I'm not fond of them either.


----------



## Duncans Donuts (Feb 25, 2007)

I think there is 0 merit in sports specific swiss ball training


----------



## P-funk (Feb 25, 2007)

Duncans Donuts said:


> I think there is 0 merit in sports specific swiss ball training



agree.


----------



## CowPimp (Feb 25, 2007)

I'm surprised to see how doing some of the unstable training there, but he looks like he works out with a lot of intensity and does a good mix of classical lifts as well.


----------



## P-funk (Feb 25, 2007)

CowPimp said:


> I'm surprised to see how doing some of the unstable training there, but he looks like he works out with a lot of intensity and does a good mix of classical lifts as well.



i read that the little clip is just the tip of the ice berg.  It made up part of his training.  The other stuff is intense heavy lifting.

The DVD is suppose to go into how his trainer set up his program and stuff like that.


----------



## CowPimp (Feb 25, 2007)

P-funk said:


> i read that the little clip is just the tip of the ice berg.  It made up part of his training.  The other stuff is intense heavy lifting.
> 
> The DVD is suppose to go into how his trainer set up his program and stuff like that.

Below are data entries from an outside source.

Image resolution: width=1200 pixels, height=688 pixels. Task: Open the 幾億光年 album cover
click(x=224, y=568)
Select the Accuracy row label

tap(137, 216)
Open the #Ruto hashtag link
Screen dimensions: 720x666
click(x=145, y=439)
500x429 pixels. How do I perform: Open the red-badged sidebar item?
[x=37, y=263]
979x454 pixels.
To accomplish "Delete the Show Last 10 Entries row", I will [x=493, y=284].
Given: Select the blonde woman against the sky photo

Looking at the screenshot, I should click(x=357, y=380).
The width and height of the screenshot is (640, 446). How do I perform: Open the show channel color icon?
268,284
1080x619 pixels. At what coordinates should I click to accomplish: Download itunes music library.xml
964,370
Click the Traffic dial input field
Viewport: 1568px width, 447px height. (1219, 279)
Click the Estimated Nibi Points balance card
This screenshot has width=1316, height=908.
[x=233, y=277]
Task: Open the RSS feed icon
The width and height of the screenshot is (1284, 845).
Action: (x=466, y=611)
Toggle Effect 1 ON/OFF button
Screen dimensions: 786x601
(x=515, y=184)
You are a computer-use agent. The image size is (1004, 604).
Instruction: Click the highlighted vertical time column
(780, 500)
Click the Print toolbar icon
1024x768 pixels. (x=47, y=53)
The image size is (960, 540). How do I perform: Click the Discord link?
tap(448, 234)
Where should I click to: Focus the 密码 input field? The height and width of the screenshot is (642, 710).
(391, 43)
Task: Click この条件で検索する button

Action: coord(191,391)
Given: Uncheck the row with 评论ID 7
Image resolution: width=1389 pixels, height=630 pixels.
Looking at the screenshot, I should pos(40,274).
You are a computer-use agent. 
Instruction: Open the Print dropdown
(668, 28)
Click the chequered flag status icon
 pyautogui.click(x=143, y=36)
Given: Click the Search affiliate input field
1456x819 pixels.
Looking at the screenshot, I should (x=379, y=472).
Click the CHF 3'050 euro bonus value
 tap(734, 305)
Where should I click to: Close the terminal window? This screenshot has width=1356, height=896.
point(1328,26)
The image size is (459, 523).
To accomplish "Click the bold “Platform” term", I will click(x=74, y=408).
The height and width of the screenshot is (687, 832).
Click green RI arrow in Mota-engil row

Well, whatever he does has to be working.  Beating Pudz is no easy task regardless of juice or genetics.


----------



## slip (Feb 26, 2007)

Duncans Donuts said:


> I think there is 0 merit in sports specific swiss ball training



what about for a surfer/skateboarder?

definately more than 0 merit.


----------



## Duncans Donuts (Feb 26, 2007)

slip said:


> what about for a surfer/skateboarder?
> 
> definately more than 0 merit.



what relationship exists for a surfer/skateboarder and swiss ball training?  elaborate what you mean.


----------



## slip (Feb 26, 2007)

Balance.  Im not talking about doing DB chest press with skating/surfing, but something specific and relevant that mimics these sports - standing on an unstable surface.

Being able to perform body movements while balancing on something less than stable.  Skateboards rotate side to side and the world isnt perfectly flat, surfing is on water.  Standing on a fit ball while performing pretty much anything will give you better balance on unstable surfaces and also increase your perception/feel.


----------



## Duncans Donuts (Feb 26, 2007)

This topic has been abused by me at some high level in this forum, but it's always fun to resurface some interesting material open to study.  

"An example of irrational transference of skills and reflex reactions was recommended by one exercise authority, who suggested that if a motocross racer has difficulty sliding through corners, but can handle straight away riding and jumping, he can correct this through a specific exercise.  The motocross racer would emphasize "the tilting aspect of an equilibrium response" by kneeling upon and balancing himself on a Swiss ball (his feet would not be touching the ground).  This person would then catch a medicine ball and being tossed from the side would have to twist at the torso in order to catch the medicine ball.  Apparently, "this would aid in improving the rider's ability to respond more quickly to the motorcycle when sliding through corners."  Strangely, practicing sliding through corners was not considered.

If it is true that such an exercise could assist a motocross racer, the opposite should be true; that an individual who can easily slide through corners should be able to automatically kneel on a Swiss ball and laterally catch a medicine ball with little difficulty.  However, such is not the case because of varying skills.  Moreover, reflexes involved in everyday activities and sports are irrelevant to those involved in specific exercises.  The feedback and strain placed on the body within each specific task is unique unto itself.  The nature of how reflexes act, and the extent in which they do act, differ from one task to another.  Hence, the experience of running in football (re: balance, agility, and force output, for example) is much different from the experience of standing on a wobble board or performing balancing exercises on a Swiss ball.  The manner in which the body reacts, as well as decision making skills, and the skills involved in the action, are specific to the sensory information obtained at the time.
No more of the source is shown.